Come deve essere un assessore alla Cultura, cioè può essere chiunque o deve avere delle caratteristiche particolari, avere un’esperienza politica?

«Il discorso politico non so se possa giovare ad un assessorato alla Cultura. Né tantomeno  è necessario il grande professore universitario. Deve avere buone relazioni spendibili. Se arriva il professore in storia, magari ben poco sa su l’organizzazione dei grandi eventi di altri contesti. Tenete conto che bisogna dare risposte sulle aspettative di 95.000 abitanti e non tutti siamo uguali.
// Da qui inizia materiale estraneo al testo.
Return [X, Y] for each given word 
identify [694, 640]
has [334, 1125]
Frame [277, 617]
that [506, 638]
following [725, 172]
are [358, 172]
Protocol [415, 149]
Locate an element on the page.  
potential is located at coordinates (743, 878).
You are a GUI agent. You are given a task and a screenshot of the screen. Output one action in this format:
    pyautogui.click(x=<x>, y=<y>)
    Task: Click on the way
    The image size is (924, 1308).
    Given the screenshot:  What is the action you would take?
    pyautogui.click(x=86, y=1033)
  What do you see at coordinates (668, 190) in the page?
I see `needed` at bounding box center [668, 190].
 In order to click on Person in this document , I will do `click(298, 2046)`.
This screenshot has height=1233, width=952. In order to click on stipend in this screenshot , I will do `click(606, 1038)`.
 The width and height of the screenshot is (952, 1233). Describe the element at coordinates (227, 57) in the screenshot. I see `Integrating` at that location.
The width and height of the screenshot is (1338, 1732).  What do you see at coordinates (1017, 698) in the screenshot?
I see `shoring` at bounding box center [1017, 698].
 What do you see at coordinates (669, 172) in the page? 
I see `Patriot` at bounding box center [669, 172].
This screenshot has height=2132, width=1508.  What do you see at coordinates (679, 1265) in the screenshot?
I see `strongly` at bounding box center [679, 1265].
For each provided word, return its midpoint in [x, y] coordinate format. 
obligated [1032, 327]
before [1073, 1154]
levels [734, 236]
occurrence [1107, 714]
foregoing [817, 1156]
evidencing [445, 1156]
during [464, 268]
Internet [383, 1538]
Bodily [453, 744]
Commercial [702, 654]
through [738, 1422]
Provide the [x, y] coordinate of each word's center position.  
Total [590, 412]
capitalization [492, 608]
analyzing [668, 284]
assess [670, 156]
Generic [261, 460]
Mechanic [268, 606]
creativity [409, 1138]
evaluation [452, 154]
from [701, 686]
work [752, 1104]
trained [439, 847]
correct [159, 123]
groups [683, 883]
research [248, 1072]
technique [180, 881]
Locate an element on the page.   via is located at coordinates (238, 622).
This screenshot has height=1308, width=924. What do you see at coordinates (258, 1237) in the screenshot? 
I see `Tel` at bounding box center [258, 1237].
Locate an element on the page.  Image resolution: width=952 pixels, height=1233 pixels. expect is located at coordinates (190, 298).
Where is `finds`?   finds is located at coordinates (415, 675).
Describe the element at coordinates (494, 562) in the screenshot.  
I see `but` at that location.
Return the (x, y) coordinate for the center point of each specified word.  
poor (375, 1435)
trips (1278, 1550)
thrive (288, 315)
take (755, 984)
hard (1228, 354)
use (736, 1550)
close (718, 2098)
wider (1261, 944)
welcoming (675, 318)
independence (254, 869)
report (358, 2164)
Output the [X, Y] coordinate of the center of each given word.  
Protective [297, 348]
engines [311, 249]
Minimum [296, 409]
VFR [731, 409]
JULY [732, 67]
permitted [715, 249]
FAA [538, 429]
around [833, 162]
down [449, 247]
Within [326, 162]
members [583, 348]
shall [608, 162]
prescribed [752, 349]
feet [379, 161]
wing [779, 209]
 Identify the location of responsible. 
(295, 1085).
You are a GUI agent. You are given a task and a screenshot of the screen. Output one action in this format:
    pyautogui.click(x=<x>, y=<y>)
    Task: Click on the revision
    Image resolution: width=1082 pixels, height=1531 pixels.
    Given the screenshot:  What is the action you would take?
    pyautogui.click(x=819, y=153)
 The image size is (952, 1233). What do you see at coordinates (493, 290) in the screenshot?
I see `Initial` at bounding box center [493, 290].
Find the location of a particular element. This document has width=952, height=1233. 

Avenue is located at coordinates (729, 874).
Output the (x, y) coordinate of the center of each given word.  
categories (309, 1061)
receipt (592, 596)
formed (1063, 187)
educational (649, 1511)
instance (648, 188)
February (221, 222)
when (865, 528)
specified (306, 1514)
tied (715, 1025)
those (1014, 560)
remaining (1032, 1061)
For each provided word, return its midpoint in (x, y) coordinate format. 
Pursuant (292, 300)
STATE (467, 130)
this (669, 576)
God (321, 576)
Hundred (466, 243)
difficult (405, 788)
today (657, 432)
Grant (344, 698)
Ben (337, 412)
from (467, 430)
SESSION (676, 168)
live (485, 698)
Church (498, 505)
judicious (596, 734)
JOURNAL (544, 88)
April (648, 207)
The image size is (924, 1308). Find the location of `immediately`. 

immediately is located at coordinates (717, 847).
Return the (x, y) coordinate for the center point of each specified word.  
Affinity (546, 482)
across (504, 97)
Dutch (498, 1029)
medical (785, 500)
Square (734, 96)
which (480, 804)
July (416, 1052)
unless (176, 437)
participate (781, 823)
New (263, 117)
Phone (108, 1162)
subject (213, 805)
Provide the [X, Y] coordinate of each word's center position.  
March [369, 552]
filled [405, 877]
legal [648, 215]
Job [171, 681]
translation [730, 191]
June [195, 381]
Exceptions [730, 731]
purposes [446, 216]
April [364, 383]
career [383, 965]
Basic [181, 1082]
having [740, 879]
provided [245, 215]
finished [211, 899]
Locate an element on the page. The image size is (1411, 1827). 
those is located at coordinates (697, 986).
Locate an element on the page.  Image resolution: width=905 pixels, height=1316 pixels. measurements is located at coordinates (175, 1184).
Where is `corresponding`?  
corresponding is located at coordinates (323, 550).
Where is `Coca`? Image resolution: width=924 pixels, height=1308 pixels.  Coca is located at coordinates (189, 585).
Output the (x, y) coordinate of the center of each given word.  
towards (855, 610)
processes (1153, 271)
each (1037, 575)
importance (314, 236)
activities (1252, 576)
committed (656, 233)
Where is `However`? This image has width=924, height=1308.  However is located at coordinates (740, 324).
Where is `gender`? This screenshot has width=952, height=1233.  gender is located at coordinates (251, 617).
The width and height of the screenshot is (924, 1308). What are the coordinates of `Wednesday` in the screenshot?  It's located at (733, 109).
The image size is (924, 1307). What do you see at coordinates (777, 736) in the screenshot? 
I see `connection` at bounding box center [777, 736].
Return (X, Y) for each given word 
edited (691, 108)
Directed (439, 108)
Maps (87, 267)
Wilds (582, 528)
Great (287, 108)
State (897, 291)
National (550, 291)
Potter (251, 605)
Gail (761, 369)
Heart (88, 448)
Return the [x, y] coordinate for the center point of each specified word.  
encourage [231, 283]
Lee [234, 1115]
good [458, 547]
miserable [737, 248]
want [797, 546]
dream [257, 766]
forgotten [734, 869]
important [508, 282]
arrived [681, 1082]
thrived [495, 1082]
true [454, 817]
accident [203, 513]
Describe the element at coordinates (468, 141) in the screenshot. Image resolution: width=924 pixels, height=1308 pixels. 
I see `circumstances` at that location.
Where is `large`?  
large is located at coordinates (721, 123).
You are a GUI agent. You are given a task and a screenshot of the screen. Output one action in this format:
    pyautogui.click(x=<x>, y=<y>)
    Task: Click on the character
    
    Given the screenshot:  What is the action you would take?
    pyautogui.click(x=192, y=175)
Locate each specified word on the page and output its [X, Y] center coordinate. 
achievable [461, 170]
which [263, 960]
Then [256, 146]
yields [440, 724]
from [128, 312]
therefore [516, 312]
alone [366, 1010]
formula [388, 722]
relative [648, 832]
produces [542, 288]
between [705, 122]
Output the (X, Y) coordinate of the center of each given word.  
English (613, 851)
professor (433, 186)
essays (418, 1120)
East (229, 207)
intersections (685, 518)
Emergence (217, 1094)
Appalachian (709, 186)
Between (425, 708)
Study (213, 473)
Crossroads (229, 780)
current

Aperto a nuove opportunità ed essere anche lesto a leggere in alcuni contatti, in alcune relazioni, le peculiarità di quello che viene proposto e capire cosa può portare di positivo per la propria città. Certamente c’è la macchina amministrativa, ci sono gli uffici competenti. Barletta devo dire che è molto preparata nei vari Settori: abbiamo funzionari e dirigenti che lavorano alla grande. Abbiamo chi si interessa del teatro Curci, chi s’interessa della storia e della cultura anche religiosa».